* [EXERCISE DIRECTIONS]:
After finding the line with "Where should I click to: Toggle" in the data below, set down exactly each line through the one with "Screen dimensions: 1512x808", inclusive, and stop there.

* [Extracted data entries]:
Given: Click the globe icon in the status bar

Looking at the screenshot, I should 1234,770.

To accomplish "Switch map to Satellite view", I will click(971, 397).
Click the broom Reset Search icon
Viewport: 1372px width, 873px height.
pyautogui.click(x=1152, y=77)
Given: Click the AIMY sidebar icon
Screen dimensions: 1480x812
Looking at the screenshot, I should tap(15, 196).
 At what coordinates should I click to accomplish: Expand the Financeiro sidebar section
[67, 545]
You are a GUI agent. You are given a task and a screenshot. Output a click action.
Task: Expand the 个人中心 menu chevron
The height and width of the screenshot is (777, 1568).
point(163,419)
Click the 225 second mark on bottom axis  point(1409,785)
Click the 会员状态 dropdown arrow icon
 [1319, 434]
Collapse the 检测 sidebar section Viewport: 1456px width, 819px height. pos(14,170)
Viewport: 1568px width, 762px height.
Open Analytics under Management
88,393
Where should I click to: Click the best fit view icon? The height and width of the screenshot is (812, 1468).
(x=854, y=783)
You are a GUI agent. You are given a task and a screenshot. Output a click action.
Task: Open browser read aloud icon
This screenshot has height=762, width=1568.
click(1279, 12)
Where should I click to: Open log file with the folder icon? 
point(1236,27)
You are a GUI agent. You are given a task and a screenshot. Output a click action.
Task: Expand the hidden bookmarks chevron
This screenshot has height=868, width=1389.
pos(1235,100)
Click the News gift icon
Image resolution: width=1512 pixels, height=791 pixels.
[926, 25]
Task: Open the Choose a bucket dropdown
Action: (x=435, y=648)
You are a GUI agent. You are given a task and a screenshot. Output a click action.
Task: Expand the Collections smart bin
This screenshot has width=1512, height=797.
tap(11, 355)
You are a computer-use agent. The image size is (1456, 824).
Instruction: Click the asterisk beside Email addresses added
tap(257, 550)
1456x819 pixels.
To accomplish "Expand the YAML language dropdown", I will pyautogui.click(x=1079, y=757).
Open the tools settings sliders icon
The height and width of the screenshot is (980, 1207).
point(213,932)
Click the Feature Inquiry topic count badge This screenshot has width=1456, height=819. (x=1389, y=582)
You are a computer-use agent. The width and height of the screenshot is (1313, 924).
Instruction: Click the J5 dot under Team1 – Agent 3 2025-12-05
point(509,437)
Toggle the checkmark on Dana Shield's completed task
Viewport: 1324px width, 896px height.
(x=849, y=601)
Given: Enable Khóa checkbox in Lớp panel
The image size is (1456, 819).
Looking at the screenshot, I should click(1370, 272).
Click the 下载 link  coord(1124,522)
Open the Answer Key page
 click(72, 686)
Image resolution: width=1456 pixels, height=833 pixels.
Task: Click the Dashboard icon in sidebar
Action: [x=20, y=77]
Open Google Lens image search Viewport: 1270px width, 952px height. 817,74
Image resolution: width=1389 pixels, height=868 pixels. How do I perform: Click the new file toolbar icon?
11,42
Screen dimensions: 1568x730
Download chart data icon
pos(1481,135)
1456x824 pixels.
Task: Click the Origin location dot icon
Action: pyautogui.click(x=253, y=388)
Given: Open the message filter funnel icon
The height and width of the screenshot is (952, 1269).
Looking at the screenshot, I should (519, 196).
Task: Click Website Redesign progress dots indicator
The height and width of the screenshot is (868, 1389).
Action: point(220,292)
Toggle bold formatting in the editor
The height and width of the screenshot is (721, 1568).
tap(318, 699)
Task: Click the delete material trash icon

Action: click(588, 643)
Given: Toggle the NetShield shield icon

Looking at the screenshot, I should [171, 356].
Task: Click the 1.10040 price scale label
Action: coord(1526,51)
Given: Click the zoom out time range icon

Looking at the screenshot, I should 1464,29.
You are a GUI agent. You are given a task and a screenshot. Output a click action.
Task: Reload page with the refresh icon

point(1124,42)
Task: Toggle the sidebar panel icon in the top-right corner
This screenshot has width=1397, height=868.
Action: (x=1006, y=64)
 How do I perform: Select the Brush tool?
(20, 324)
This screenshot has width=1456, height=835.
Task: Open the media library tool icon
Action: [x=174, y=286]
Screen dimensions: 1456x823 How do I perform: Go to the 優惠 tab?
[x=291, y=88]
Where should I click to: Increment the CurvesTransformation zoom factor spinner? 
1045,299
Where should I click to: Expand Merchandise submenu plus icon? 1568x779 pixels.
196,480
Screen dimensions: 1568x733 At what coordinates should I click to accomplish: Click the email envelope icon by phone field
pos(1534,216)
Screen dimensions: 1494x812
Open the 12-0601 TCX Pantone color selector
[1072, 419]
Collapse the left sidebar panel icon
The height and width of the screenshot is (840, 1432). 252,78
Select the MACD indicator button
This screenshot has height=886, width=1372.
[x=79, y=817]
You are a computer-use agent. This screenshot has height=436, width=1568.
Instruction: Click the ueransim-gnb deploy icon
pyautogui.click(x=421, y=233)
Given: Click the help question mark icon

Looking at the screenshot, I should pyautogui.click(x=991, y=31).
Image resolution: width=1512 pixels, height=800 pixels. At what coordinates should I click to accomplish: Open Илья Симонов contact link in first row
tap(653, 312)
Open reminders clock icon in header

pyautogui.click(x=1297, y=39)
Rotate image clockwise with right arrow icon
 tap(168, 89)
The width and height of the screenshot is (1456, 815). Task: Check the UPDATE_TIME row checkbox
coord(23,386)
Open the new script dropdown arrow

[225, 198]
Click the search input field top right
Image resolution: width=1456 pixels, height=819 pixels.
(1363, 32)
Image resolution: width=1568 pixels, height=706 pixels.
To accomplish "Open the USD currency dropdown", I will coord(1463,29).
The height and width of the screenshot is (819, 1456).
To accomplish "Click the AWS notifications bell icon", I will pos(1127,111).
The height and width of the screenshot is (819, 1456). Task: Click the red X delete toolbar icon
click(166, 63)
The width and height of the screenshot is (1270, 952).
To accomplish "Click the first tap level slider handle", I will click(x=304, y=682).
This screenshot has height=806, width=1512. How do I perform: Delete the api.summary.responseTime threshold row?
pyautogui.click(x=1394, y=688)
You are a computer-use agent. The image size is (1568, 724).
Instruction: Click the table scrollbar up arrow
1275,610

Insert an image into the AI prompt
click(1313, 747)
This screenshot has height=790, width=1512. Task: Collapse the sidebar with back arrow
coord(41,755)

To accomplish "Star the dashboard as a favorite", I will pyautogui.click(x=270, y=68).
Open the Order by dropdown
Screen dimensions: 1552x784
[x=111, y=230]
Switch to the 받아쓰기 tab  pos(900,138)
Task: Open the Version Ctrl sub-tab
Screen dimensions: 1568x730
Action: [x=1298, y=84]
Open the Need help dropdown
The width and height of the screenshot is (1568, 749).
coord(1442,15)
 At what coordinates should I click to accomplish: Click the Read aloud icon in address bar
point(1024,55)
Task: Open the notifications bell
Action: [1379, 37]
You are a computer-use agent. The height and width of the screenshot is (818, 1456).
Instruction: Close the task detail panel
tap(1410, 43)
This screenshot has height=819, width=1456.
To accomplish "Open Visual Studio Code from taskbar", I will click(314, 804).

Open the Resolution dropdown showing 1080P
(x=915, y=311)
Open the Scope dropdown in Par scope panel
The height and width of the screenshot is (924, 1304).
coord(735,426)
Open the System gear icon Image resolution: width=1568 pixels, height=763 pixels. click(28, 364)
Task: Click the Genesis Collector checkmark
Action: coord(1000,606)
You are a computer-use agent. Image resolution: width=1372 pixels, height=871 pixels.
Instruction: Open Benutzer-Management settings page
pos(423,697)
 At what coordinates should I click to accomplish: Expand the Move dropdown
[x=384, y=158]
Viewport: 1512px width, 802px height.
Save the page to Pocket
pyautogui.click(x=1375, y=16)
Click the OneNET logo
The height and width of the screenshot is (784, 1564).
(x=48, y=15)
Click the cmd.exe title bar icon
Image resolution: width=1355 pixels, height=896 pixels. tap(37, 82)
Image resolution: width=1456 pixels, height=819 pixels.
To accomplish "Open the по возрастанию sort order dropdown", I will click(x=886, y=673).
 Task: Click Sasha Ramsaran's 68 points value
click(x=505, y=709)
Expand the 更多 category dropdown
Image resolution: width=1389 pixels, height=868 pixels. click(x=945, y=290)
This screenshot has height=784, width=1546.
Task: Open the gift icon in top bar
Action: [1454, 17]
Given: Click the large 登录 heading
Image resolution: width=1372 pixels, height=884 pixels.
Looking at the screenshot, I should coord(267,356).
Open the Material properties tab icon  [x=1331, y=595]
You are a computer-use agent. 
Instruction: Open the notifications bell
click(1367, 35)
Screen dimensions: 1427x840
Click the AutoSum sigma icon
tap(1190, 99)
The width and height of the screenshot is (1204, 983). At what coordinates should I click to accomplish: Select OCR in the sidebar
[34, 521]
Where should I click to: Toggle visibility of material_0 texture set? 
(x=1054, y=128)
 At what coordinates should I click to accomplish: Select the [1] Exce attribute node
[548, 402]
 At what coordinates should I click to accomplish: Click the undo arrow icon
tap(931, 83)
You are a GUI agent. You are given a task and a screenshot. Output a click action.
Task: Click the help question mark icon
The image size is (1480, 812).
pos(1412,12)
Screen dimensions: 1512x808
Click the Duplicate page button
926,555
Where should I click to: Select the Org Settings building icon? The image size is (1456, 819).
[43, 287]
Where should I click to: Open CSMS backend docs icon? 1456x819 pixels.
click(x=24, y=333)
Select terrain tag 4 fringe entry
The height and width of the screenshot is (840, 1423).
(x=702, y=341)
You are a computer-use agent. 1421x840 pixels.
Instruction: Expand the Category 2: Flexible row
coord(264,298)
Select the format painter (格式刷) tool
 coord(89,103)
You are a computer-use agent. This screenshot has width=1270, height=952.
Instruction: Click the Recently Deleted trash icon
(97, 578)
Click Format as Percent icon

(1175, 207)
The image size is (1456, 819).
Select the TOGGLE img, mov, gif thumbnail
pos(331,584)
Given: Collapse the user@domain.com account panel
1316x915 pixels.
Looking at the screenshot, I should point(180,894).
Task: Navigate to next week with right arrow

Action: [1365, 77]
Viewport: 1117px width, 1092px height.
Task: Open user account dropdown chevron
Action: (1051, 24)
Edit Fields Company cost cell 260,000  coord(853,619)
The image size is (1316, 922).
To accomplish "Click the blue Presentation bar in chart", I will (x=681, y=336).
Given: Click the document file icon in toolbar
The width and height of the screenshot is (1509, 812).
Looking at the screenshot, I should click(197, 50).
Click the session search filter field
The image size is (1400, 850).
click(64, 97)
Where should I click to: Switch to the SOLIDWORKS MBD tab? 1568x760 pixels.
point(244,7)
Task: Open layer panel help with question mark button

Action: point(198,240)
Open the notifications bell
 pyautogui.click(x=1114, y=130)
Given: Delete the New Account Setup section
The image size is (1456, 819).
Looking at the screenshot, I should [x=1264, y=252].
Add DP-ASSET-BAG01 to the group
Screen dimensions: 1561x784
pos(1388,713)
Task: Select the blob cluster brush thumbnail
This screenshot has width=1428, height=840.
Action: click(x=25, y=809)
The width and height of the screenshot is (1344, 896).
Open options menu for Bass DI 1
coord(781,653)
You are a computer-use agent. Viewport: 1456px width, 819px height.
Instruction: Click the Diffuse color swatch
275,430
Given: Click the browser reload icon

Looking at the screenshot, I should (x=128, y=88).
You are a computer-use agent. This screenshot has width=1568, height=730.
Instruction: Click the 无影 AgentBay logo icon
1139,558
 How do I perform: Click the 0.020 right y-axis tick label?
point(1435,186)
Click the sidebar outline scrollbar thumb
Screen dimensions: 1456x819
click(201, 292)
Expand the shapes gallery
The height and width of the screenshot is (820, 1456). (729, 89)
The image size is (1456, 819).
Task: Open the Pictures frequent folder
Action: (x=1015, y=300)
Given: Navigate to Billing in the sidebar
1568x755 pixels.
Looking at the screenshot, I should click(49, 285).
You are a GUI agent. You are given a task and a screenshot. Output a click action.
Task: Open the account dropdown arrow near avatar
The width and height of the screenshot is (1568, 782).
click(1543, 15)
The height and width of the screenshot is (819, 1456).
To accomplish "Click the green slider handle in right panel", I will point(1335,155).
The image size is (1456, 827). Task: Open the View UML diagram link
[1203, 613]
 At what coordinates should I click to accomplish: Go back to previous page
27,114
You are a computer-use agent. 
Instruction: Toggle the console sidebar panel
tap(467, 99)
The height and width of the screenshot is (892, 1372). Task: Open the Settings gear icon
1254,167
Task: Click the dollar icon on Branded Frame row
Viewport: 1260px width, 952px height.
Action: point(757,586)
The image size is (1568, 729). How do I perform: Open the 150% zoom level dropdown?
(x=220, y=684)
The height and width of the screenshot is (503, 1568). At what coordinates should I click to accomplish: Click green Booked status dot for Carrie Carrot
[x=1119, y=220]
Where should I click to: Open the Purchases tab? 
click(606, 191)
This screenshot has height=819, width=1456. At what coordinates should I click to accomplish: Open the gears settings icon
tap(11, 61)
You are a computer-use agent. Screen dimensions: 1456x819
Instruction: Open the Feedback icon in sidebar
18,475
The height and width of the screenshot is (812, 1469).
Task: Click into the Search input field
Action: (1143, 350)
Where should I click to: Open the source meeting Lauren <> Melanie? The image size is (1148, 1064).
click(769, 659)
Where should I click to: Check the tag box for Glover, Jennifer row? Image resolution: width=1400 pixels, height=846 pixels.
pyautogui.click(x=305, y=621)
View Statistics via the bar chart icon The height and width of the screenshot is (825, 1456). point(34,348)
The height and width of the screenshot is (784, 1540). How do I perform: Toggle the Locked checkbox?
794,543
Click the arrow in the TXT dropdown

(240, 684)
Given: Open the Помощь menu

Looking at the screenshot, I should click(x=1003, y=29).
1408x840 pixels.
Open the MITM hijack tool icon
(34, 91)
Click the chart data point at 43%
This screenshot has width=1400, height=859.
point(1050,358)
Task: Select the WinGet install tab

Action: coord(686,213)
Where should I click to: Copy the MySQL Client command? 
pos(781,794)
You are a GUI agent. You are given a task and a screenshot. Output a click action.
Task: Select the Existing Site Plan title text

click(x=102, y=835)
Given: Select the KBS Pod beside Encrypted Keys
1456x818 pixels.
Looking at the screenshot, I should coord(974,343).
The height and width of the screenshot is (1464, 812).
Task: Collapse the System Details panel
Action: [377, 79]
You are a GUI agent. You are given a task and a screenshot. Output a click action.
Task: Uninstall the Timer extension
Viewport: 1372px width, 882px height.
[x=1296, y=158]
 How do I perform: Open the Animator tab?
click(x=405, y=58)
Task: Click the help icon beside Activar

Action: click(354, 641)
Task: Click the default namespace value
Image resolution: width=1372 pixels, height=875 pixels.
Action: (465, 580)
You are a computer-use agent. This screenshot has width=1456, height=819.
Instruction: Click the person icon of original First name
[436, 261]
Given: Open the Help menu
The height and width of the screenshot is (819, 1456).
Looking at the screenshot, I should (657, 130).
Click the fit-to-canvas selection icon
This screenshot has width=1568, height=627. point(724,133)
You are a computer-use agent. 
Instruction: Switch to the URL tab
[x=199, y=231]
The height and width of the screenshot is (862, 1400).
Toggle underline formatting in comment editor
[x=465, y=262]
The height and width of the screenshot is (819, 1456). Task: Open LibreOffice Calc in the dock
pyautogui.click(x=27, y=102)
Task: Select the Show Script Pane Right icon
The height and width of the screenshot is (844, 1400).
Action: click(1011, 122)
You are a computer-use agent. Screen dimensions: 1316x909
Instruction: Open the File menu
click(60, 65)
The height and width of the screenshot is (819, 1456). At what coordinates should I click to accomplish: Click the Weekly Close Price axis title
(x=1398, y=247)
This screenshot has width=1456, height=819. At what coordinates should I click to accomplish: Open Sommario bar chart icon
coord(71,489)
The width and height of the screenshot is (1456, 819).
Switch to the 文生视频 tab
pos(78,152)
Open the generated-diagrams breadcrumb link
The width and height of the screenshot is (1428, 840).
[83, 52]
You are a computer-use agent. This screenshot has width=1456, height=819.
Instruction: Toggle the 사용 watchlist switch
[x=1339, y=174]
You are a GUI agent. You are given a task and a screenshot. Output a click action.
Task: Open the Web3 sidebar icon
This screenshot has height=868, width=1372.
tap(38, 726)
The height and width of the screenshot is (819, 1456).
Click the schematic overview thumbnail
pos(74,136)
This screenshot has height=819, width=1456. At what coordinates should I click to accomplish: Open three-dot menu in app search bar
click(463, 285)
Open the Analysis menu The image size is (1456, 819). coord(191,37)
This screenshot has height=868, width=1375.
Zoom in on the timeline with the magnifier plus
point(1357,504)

* [ANSWER TO THE PROBLEM]:
Where should I click to: Toggle visibility of material_0 texture set? 
(x=1054, y=128)
 At what coordinates should I click to accomplish: Select the [1] Exce attribute node
[548, 402]
 At what coordinates should I click to accomplish: Click the undo arrow icon
tap(931, 83)
You are a GUI agent. You are given a task and a screenshot. Output a click action.
Task: Click the help question mark icon
The image size is (1480, 812).
pos(1412,12)
Screen dimensions: 1512x808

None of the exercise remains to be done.